MPs call for firm regulatory response to curbing economic crime
UK law makers have suggested banks introduce a 24-hour delay on all first-time payments between accounts, in a bid to curb economic crime.
The Parliament’s Treasury Select Committee has revealed that in the first half of 2019 fraudsters stole £600 million from consumers, and urged for a firm regulatory response to crack down on fraudsters.
In a document published on Friday, the committee recommended that banks introduce confirmation of payee as a matter of urgency, warning that every delay leaves more people vulnerable to economic crime.
Responding to arguments put forward that confirmation of payee implementation could be harmful for competition if large firms implemented before small ones, the committee said these are “without merit”.
“Competition in the banking sector exists for the benefit of customers, not for the benefit of firms. Customers should not be put at risk of becoming victims of fraud, in order to protect slow adopting firms from implementing protections for their customers,” it said.
Another recommendation is the introduction of a mandatory 24-hour delay on all initial or first-time payments, during which time a consumer about to be defrauded could remove themselves from the high-pressure environment in which they are being manipulated.
The Parliament’s Treasury Select Committee has argued that all future payments to that same account could flow at normal speed to minimise inconvenience to customers. However, if a situation arose whereby an initial payment was needed instantly, a customer could ring their bank and additional checks could be carried out for the funds to be released.
The committee applauded the introduction of the Contingent Reimbursement Model (CRM), which came into effect on 28 May, describing it as a “welcome step” to set out how its signatories should reimburse money lost to consumers by certain types of fraud.
The CRM is a voluntary financial services industry code that sets out how its signatories should reimburse money lost to consumers via authorised push payment (APP) fraud.
MPs are now calling for it to be made compulsory, suggesting that firms should consider retrospectively reimbursing customers back to 2016.
It added that regulators should define the term “grossly negligent” to provide consistency on whether or not a consumer is reimbursed.
The committee also welcomed the FCA’s recent rule changes requiring financial firms receiving payments to ensure that they are not inadvertently assisting economic crime.
However, it expressed concern at the lack of power financial institutions have to recover money sitting in bank accounts once it has been reported as stolen.
“Given the development of MITS technology, the government should review the current legislation around recovery of stolen funds to ensure that victims can be reimbursed as quickly as possible, whilst protecting legitimate transactions,” it said.

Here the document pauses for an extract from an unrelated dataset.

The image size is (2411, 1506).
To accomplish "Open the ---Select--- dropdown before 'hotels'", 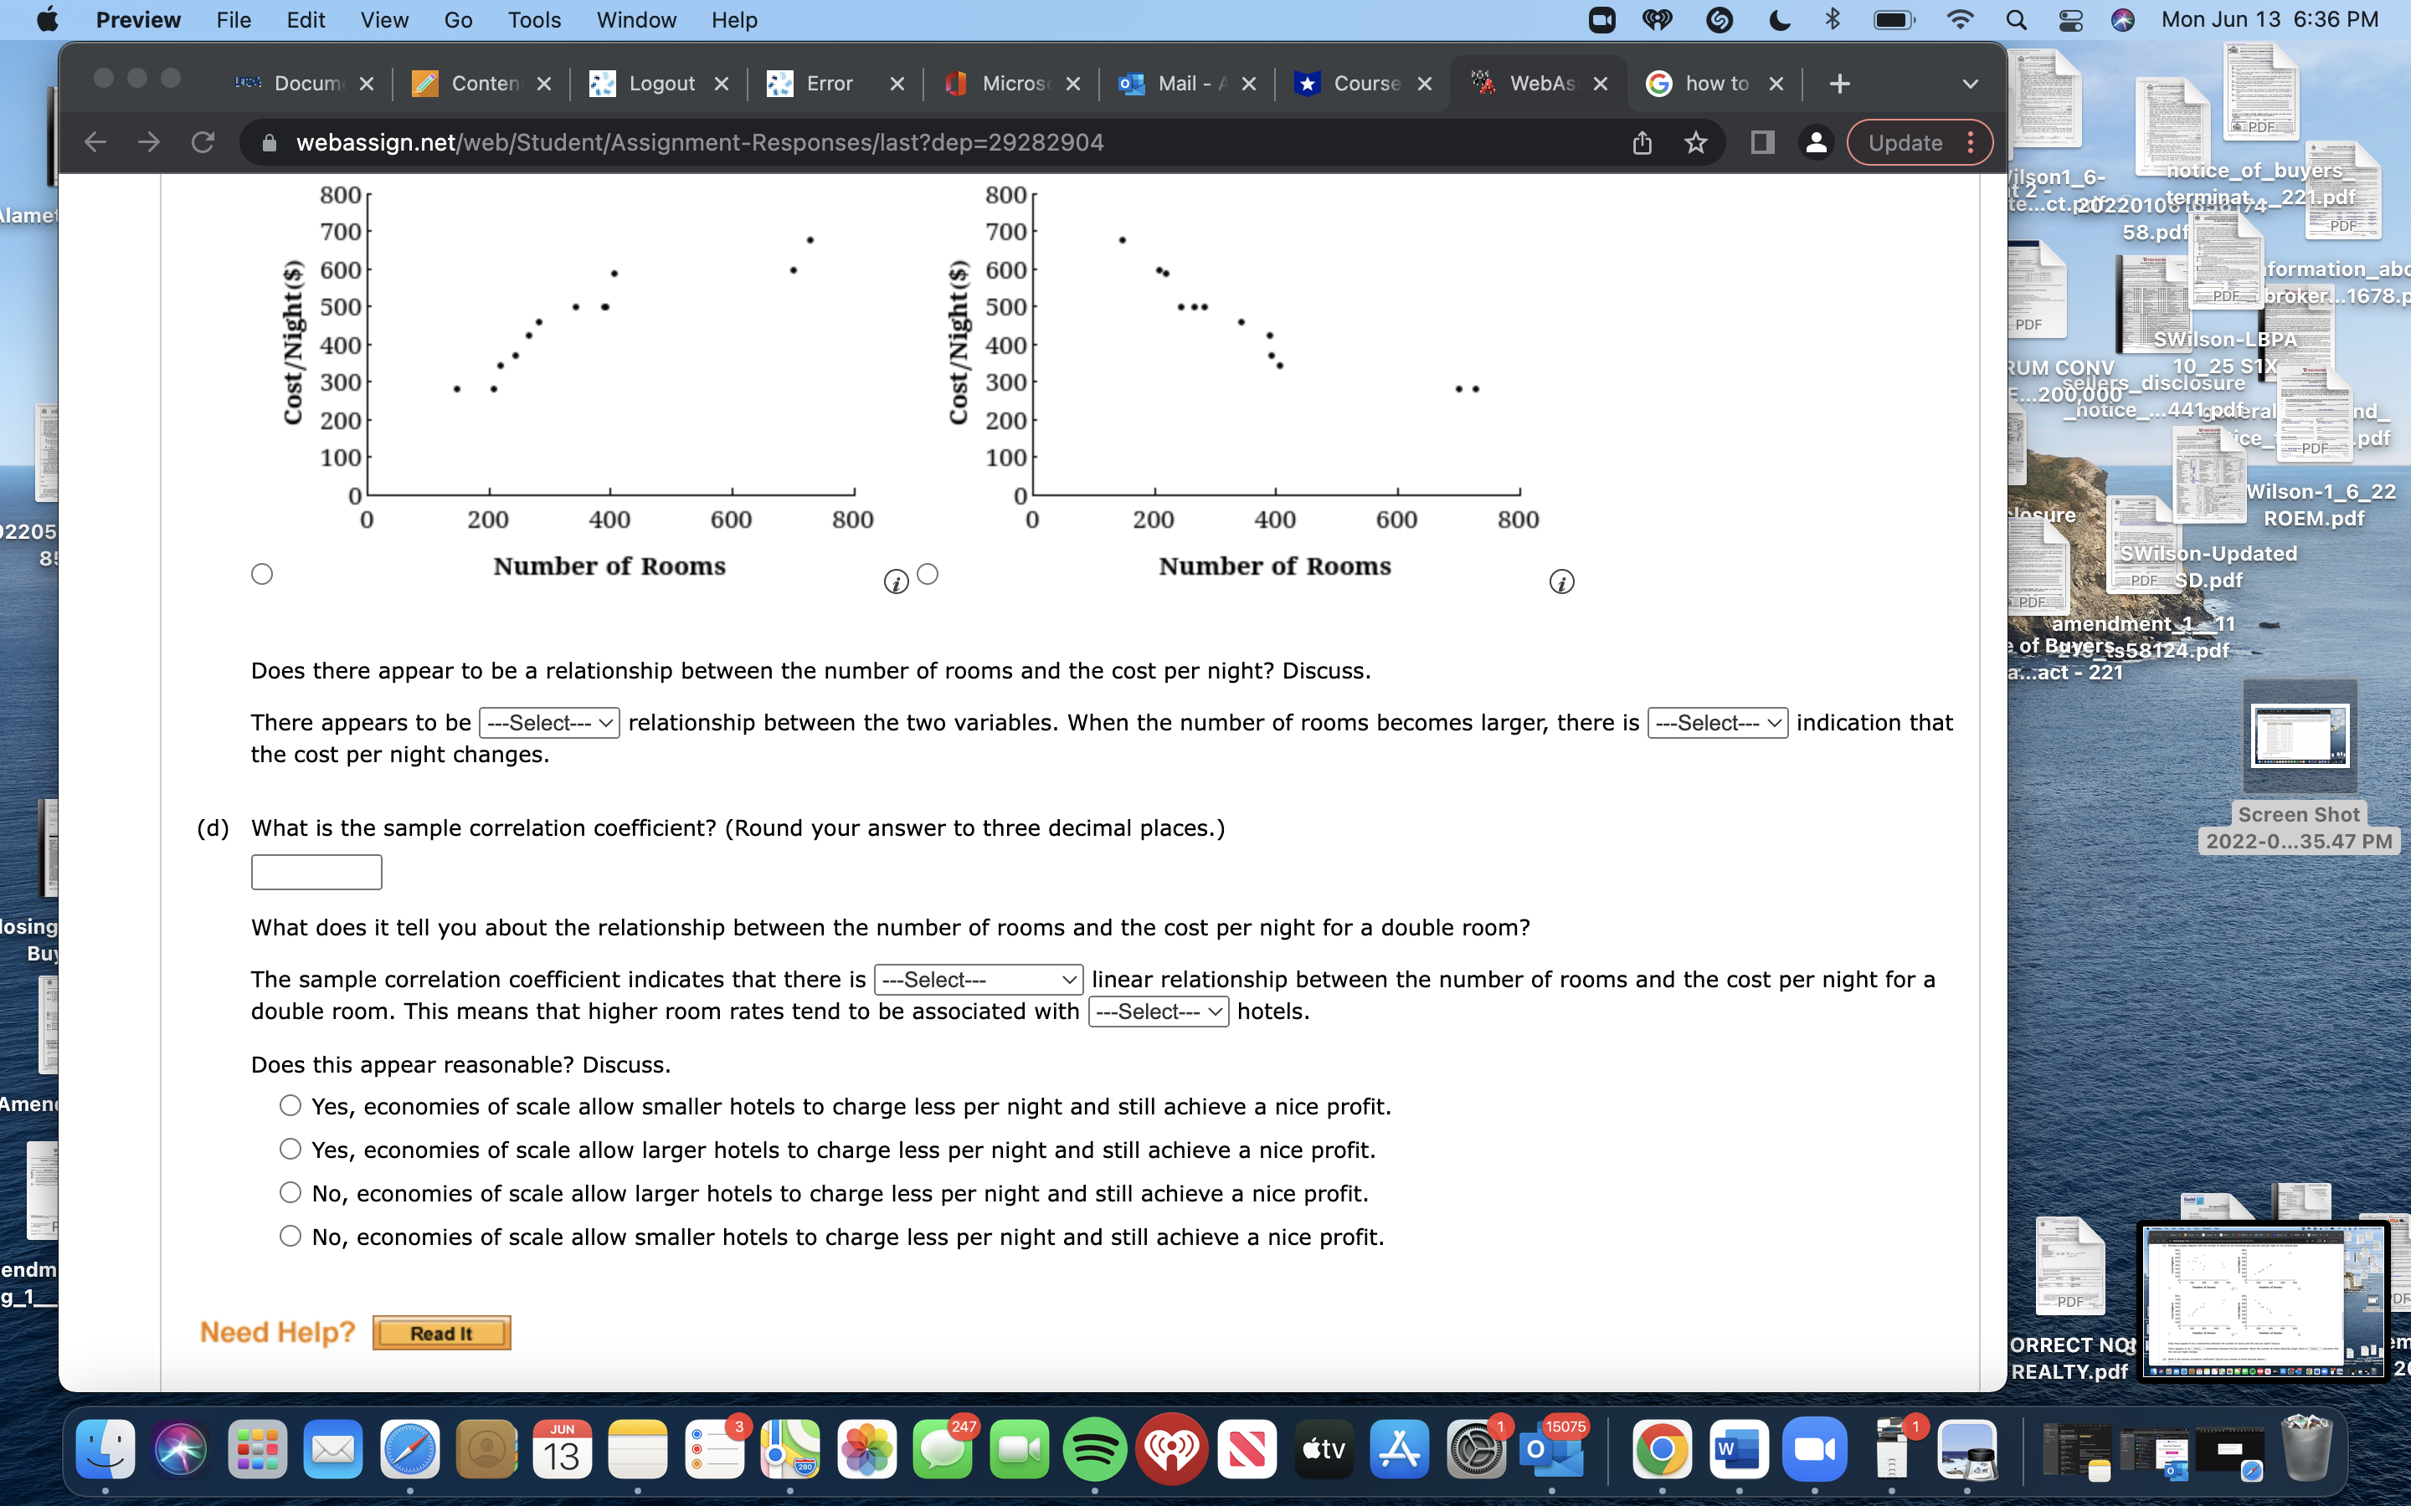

The MPs concluded that education has an important role to play in the wider fight against economic crime.
“We recommend that financial firms should undertake targeted education campaigns where trends have been identified and when new scams appear,” the committee said.
“These should include information at the point of opening an account about the consequences of being a money mule and information regarding emerging frauds so that consumers can stay vigilant.”